* RECORD SET

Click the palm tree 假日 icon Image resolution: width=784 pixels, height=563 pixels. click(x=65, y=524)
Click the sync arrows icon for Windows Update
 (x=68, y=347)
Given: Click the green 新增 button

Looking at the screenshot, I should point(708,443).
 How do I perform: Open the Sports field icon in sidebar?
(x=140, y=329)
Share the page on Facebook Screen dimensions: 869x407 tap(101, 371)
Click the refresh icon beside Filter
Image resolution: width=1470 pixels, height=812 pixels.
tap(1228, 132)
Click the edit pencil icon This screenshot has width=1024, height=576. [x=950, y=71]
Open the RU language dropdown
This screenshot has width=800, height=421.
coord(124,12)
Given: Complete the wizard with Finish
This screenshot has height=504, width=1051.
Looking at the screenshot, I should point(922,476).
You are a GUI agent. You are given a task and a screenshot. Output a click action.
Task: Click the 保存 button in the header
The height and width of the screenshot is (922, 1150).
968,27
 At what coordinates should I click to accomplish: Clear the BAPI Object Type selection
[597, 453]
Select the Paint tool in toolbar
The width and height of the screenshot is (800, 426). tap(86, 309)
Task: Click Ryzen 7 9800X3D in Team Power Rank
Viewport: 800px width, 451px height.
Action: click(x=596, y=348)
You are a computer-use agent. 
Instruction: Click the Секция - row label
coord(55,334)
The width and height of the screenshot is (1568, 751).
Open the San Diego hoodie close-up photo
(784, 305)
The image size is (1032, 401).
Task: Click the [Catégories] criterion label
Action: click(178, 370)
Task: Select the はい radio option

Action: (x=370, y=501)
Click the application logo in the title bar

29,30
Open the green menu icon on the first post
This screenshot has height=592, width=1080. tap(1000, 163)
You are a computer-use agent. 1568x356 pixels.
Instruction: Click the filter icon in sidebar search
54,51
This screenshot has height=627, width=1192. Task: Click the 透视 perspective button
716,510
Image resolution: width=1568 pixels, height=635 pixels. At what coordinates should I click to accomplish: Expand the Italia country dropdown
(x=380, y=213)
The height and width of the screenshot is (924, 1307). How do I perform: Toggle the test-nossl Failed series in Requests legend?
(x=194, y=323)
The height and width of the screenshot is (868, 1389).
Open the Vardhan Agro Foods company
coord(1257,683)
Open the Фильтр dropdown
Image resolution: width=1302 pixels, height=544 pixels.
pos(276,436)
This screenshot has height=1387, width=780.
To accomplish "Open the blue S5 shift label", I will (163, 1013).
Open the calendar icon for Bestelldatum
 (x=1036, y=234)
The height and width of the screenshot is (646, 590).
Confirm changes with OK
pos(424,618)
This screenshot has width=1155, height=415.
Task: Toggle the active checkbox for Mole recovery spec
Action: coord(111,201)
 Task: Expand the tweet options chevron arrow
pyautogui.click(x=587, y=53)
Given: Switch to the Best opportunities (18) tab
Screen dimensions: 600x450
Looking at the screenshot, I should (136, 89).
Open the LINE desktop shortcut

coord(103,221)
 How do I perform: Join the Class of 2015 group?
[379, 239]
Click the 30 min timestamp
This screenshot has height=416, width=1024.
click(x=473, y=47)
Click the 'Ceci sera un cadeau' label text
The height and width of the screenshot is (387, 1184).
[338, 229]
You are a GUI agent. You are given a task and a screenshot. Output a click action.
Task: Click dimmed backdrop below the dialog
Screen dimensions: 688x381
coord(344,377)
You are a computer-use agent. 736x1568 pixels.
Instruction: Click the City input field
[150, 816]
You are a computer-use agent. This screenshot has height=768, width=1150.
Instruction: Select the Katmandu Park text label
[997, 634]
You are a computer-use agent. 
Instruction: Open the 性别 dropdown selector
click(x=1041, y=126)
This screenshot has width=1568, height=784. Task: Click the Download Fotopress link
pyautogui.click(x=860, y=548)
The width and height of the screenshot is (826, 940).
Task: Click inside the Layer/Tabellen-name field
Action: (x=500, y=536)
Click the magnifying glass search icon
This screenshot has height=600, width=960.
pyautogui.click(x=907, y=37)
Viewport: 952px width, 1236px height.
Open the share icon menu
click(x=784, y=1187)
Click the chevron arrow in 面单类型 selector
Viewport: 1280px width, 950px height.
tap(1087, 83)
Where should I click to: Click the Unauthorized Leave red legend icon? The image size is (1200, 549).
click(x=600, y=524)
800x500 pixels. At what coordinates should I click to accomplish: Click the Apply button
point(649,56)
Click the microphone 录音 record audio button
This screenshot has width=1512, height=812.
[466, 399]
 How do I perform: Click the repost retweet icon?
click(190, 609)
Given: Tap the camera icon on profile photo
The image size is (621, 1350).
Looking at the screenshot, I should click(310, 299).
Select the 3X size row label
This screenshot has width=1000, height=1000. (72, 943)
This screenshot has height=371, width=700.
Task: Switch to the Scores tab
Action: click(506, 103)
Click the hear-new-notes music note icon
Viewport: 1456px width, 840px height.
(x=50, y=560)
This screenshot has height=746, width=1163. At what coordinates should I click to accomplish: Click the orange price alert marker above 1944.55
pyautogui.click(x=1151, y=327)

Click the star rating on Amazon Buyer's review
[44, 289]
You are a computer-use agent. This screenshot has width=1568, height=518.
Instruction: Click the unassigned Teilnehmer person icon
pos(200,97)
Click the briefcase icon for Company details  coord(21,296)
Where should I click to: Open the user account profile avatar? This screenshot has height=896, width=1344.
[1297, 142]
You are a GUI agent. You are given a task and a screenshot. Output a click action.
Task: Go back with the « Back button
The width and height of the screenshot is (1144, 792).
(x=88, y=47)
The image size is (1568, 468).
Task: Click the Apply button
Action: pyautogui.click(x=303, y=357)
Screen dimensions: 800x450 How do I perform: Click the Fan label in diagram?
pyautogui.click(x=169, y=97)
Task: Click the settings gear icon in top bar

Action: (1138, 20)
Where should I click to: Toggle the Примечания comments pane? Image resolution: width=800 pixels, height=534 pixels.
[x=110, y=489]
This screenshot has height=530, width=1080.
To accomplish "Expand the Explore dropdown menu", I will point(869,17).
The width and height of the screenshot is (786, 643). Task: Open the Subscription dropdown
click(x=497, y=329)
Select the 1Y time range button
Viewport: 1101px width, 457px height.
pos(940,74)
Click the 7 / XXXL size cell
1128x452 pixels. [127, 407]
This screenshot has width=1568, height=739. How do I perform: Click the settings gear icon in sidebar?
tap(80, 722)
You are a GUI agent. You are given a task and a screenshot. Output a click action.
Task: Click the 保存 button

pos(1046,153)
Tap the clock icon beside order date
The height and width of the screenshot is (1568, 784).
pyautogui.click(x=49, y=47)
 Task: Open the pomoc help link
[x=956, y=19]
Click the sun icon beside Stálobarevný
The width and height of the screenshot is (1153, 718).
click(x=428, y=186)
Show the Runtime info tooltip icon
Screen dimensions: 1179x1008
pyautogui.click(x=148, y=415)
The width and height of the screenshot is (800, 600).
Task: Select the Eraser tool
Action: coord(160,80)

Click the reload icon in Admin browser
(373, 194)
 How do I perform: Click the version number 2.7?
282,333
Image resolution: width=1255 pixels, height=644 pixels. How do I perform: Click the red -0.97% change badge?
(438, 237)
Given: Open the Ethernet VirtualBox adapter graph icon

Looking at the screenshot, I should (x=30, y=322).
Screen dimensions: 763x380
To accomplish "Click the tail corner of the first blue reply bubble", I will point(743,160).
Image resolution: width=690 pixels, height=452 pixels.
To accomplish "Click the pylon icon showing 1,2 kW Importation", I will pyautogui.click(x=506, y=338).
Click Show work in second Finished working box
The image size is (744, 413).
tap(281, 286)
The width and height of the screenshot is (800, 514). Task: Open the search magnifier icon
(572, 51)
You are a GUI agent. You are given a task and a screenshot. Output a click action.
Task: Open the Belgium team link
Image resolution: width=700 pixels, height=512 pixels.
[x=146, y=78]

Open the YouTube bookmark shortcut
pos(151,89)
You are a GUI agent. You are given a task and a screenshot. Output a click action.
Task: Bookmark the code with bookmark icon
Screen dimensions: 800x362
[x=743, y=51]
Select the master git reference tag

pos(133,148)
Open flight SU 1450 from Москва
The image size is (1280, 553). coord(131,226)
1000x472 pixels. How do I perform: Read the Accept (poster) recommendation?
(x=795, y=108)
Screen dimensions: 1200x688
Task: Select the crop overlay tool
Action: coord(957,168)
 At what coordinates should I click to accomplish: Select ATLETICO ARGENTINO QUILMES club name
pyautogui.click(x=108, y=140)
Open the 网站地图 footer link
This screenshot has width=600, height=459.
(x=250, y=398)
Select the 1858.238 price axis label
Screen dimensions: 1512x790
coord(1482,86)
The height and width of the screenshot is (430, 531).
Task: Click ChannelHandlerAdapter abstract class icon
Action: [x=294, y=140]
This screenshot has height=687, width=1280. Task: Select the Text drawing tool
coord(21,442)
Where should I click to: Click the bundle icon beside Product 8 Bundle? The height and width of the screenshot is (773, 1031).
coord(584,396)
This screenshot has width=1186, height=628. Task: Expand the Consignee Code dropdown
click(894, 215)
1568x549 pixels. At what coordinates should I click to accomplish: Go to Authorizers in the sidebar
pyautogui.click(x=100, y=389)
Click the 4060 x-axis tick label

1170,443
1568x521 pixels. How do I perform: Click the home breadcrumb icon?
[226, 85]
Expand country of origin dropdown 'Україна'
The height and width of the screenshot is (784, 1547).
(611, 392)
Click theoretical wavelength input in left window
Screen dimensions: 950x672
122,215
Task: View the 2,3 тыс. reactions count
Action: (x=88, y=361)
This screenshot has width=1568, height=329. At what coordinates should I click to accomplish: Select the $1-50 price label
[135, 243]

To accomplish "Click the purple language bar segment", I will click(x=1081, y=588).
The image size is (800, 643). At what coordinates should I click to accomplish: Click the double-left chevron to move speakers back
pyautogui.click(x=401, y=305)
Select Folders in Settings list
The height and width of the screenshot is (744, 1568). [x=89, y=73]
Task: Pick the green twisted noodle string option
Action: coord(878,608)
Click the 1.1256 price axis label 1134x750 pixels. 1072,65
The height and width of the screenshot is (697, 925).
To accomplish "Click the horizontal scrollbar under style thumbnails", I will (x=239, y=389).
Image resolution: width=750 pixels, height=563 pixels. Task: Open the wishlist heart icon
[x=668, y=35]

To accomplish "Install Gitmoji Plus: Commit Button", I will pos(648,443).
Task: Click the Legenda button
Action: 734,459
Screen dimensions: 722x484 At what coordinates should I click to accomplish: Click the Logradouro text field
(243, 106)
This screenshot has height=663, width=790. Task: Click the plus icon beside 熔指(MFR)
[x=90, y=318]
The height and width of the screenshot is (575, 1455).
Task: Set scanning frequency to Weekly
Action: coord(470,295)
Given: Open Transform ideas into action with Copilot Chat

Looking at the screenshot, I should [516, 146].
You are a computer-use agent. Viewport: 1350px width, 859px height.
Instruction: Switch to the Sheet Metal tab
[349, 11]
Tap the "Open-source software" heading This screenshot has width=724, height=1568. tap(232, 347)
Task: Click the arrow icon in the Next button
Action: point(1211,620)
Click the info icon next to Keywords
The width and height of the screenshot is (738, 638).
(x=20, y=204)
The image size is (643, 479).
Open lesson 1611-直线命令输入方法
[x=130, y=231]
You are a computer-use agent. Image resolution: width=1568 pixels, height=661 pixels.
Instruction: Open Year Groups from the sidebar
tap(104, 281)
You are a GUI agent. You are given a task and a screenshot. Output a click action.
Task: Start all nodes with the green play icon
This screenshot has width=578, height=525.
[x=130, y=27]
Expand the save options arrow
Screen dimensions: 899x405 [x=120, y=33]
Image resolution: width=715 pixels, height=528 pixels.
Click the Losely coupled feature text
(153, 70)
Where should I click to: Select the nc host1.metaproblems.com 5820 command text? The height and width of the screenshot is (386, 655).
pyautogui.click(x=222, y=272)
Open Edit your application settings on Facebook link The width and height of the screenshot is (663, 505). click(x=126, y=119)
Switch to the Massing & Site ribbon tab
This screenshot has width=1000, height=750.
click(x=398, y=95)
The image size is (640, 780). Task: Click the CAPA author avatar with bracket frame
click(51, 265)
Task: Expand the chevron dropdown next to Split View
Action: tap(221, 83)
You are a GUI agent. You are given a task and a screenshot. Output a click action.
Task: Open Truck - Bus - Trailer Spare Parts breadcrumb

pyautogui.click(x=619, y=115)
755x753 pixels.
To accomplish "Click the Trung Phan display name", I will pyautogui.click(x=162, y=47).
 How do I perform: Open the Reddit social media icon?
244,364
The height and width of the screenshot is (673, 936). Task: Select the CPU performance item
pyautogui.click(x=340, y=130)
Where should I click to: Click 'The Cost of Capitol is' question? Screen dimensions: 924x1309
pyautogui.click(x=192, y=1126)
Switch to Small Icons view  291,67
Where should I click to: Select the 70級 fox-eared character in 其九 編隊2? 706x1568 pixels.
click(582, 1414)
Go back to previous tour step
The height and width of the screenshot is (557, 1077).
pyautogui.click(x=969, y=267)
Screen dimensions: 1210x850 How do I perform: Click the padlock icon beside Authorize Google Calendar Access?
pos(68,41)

* TASK REQUIREMENTS
Could you copy exactly the line containing "Screen dimensions: 1210x850" and each line after it through the end of the records, and nothing else?

* RESULT BELOW
Screen dimensions: 1210x850 How do I perform: Click the padlock icon beside Authorize Google Calendar Access?
pos(68,41)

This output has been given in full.